3.2 光質處理對黃芪生物量和有效成分積累的影響

光對植物生長發育和品質的影響已逐漸成為目前研究的熱點[20]，光質對植物生長發育的影響首先表現在植物光形態建成方面，株高、根長、葉面積、干物質積累等生物量是反映植物長勢狀況的重要指標，不同光質對生物量有著不同程度的影響。本研究中，在黃光、藍光和紅光處理下，黃芪的株高、根長和干質量受到不同程度的抑制，這與黃枝等[21]、閻秀峰等[22]和陳驪君等[23]研究得出“不同光質處理下植株的生長及鮮質量、干質量有不同程度下降”的結果相一致。

近年，植物次生代謝合成受光質的調控也受到學者的廣泛關注，特別是藥用植物研究領域。
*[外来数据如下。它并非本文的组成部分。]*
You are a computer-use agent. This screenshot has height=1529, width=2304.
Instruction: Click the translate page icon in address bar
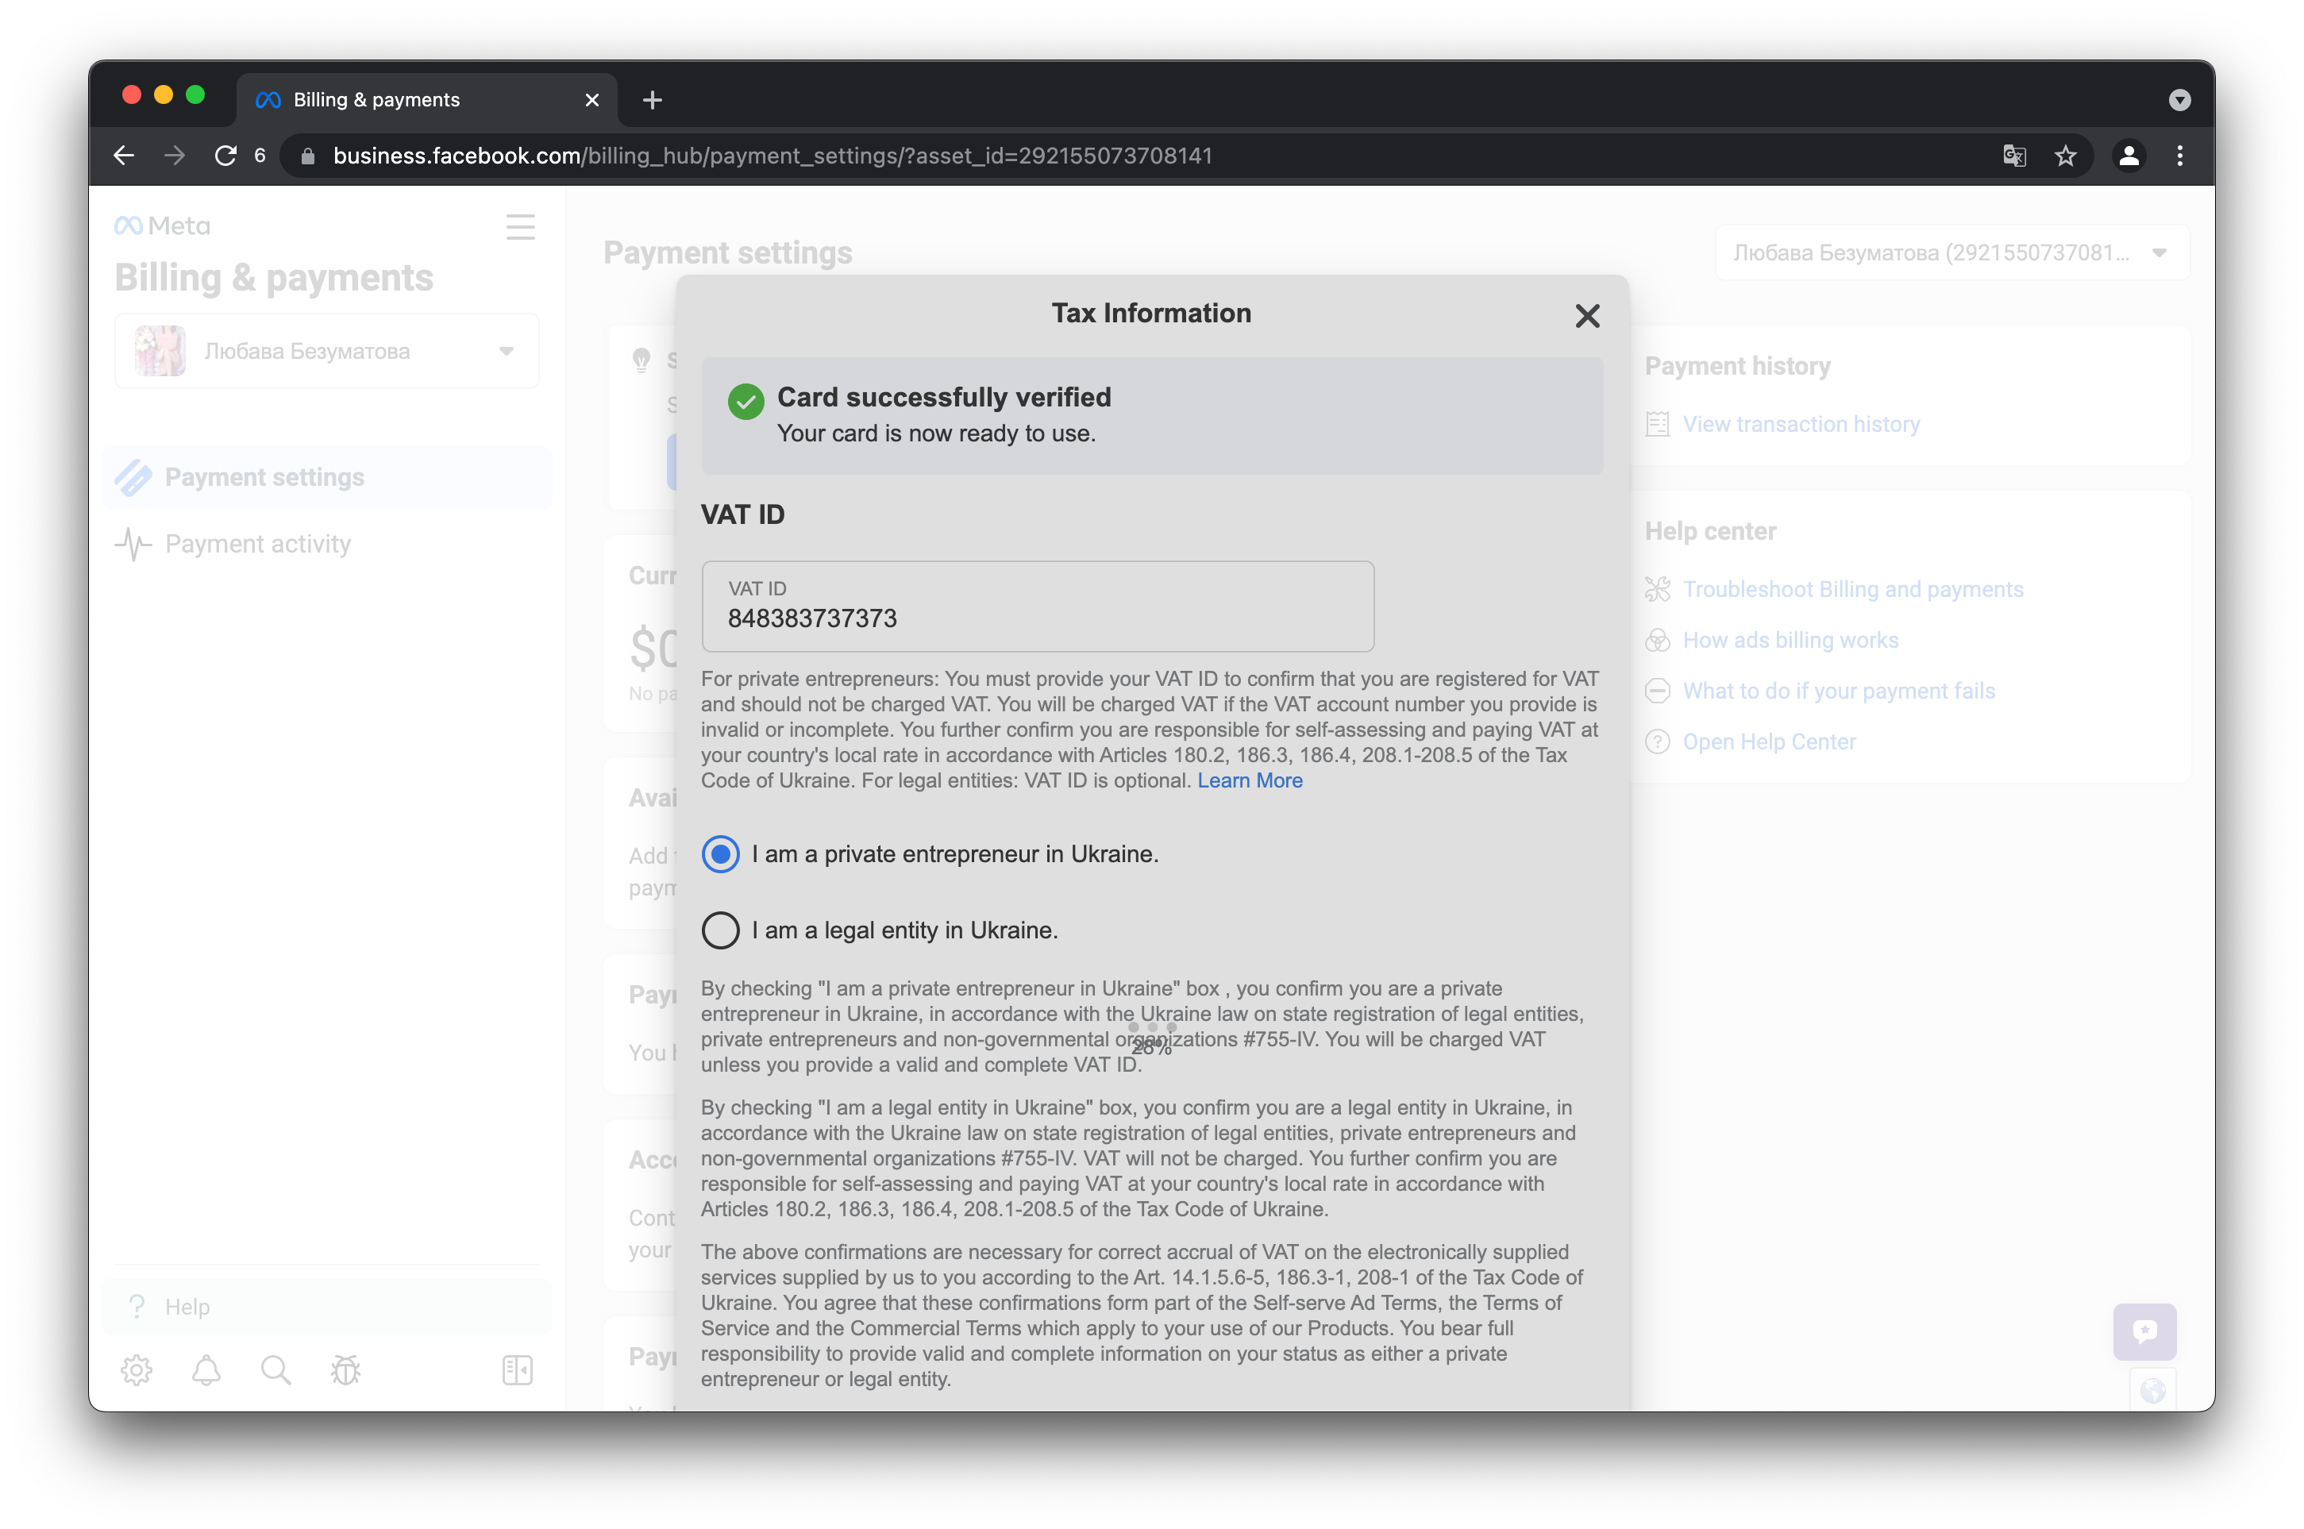click(2014, 156)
光質通過調控植物基因表達來促進或抑制一些功能性蛋白或酶的合成，最終影響植物的次生代謝及形態發生[24]。本試驗研究表明，4種光質對黃芪根部有效成分積累的影響從大到小排序均表現為藍光＞黃光＞紅光＞自然光，光質都不同程度地促進了黃芪根部有效成分的積累。有研究表明，藍光也能顯著增加植物內花青素[25]的含量，對植物體內其他營養物質（如槲皮素、異鼠李素）的積累也有一定的影響[26]。李小明等[13]研究發現，黃光、藍光和紅光3種光質下淫羊藿苷類黃酮含量均高于白光，而以黃光最高，這與本試驗研究結果有所差異。這可能是由于不同植物對光質的耐受性不同造成的。

4 結論

本研究結果表明，藍光能有效維持黃芪體內抗氧化系統平衡，有效調控黃芪次生代謝物合成，提高總黃酮、總多糖和總皂苷的含量，從而改善黃芪藥材的品質，提高藥材產量。這一結果可為黃芪人工定向栽培中光質的選擇提供基礎理論依據和技術支撐。